We are looking for a Post-doctoral researcher at the Department of Mathematics & Computer Science of the Eindhoven University of Technology in the field of 'Geometric Learning for Image Analysis'.
This post-doc position is part of VICI Project (VI.C. 2020-031, PI: R.Duits) and requires knowledge of geometric image processing and deep learning.
Applied Differential Geometry cluster at the Mathematics department collaborating in the Eindhoven Artificial Intelligence Systems Institute (EAISI).
Below we first provide a description of the overall VICI project 'Geometric Learning for Image Analysis', and then we address the specific tasks of this post-doctoral research position.Overall Research Project description
We develop a new geometric deep learning framework for convolutional neural networks (CNNs) with a firm mathematical foundation, relying on partial differential equations (PDEs), differential geometry, Lie group analysis, and probability theory. It impacts mathematics by providing new fundamental theorems on higher dimensional homogeneous spaces. It also impacts medical image analysis, solving major challenges in tracking and enhancement of complex vasculature.

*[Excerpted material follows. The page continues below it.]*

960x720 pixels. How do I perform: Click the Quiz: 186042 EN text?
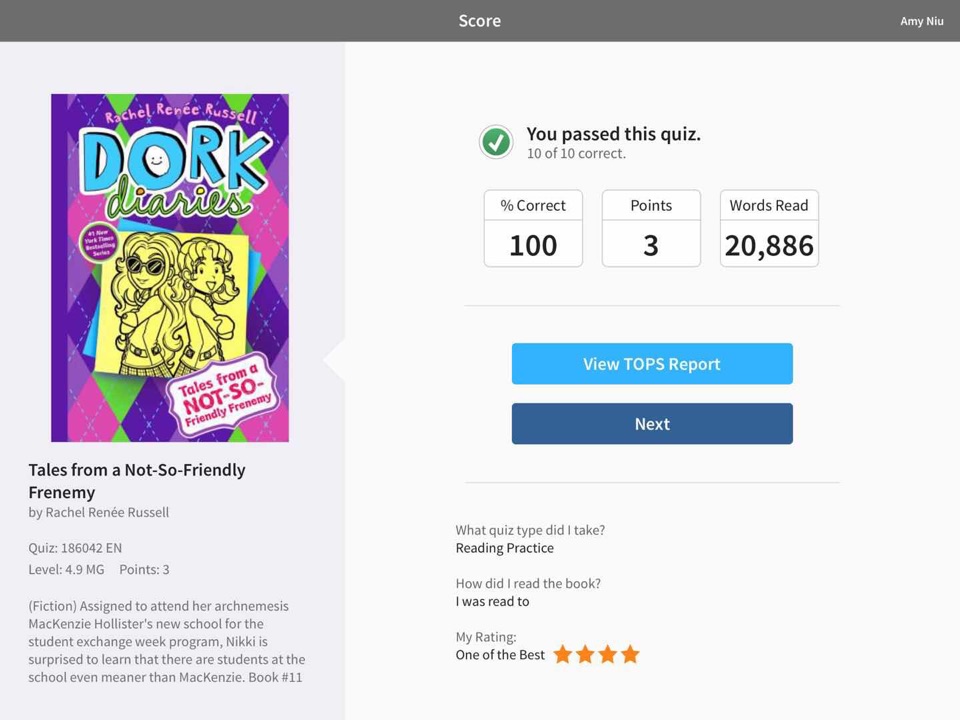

Current geometric algorithms allow for geometric understanding of image analysis, but often fail at complex line structures (crossings, bifurcations), requiring costly user-interaction. Deep learning algorithms via CNNs perform superbly on specific datasets, but require massive annotations for training, lack geometric model interpretability, and fail to hard-code necessary equivariances.
We aim to bridge geometrical data-processing and machine learning based data-processing. To cope with complex structures in tracking and enhancement we lift image data to higher dimensional homogeneous spaces. To reduce manual input we use geometric PDE-based data processing and training. To reduce highly redundant annotations we develop new equivariant CNNs arising from operator splitting of geometric PDEs.

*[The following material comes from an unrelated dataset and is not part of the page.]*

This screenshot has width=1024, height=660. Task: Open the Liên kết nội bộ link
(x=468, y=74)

To underpin our algorithms we will establish new theories and mathematical foundations for geometric learning and control on homogeneous spaces. We validate our algorithms in automatic enhancement and tracking of complex line structures in medical images, where reduction of user-input is crucial.

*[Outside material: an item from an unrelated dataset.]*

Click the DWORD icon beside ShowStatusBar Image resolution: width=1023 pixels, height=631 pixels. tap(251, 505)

We tackle this by applying our geometric learning algorithms on (multi-orientation) image-representations on homogeneous spaces.
This novel geometrical learning framework will generalize fundamental results on analysis, geometry, and probability theory to homogeneous spaces, and produce a new generation of geometric PDE-based CNNs and powerful image analysis algorithms that overcome costly user-interactions and annotations.NB. An extensive project description is available on request. Task Description of the Post-doctoral Researcher within the Project.
1. Carry out research within the team (2 PhDs, 1 PhD-TA, 1 post-doc, 1 scientific programmer) supervised by principal investigator Remco Duits,www.tue.nl/en/news/news-overview/14-04-2021-vici-grant-for-mathematician-remco-duits/
, focusing on:
- Automatic geometric vessel tree tracking and analysis, and crossing-preserving connectivity measures, in medical image analysis applications (optical images, X-ray),
- Equivariant, PDE-based Processing and Machine Learning for Image Analysis (segmentation of vascular trees and diagnosis of diseases),
2. Assist in the supervision of PhD students and collaborate with health tech partners,
3. Report on the results in project deliverables, papers and conference contributions.
Finally, a small contribution to the teaching activities of the Applied Differential Geometry cluster in the mathematics department may be asked.